## What is being asked
Convert the rows below into a numbered list, skipping any blank lines and leaving out the pictures.

— START Dataset records —

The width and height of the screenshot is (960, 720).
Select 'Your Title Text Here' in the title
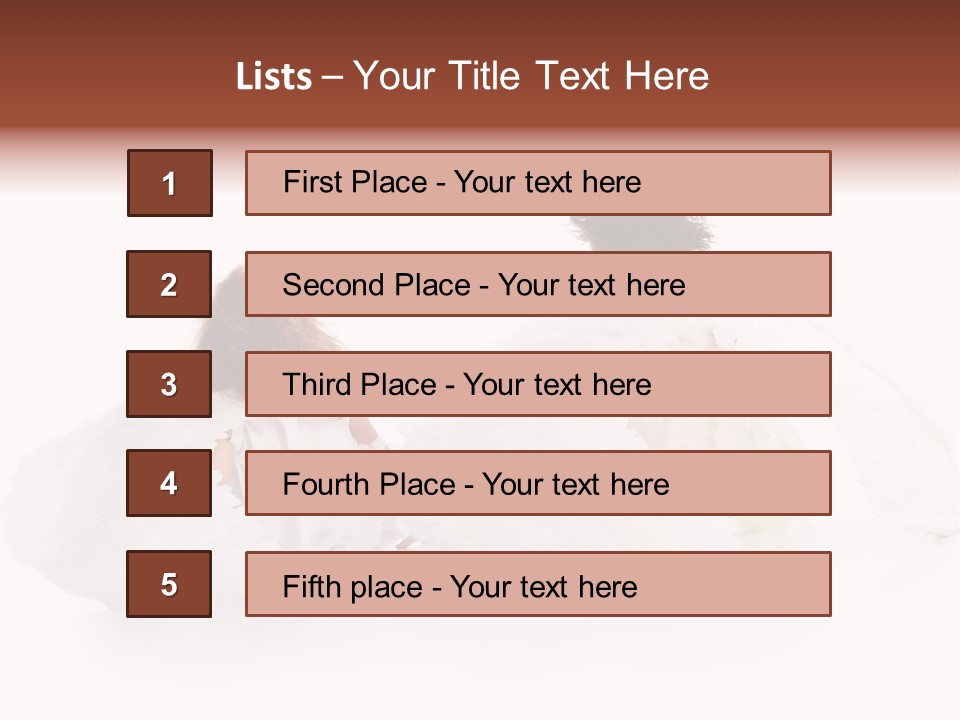tap(531, 76)
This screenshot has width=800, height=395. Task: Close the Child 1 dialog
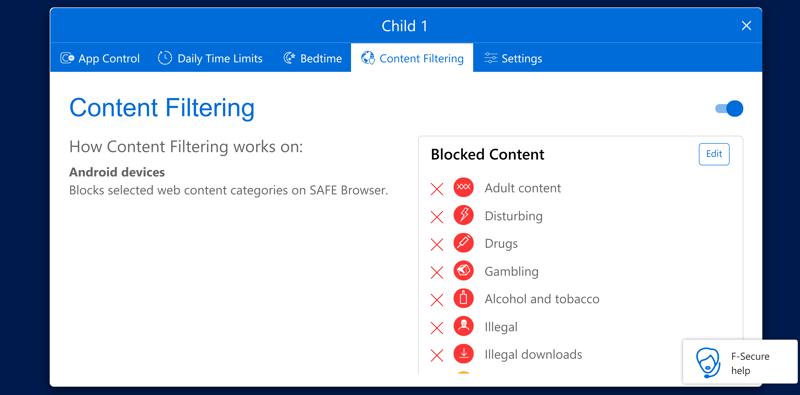coord(746,26)
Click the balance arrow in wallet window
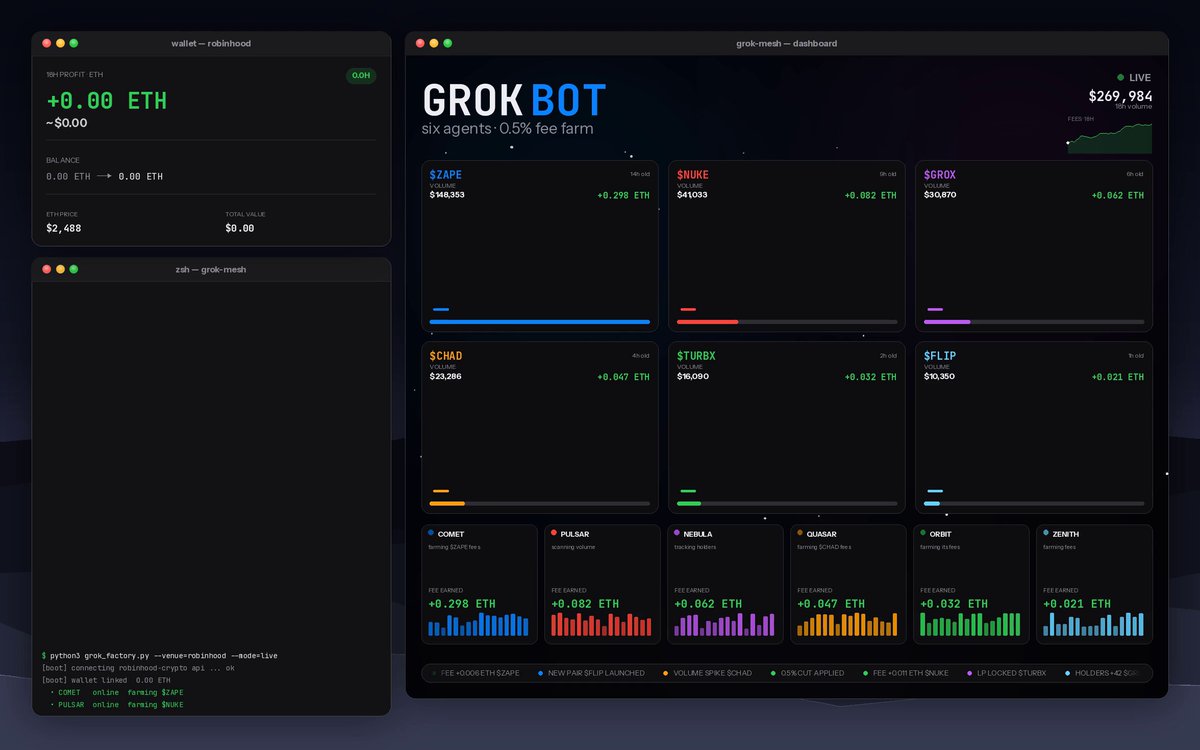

— END Dataset records —

## In response
1. The width and height of the screenshot is (960, 720).
2. Select 'Your Title Text Here' in the title
3. tap(531, 76)
4. This screenshot has width=800, height=395. Task: Close the Child 1 dialog
5. coord(746,26)
6. Click the balance arrow in wallet window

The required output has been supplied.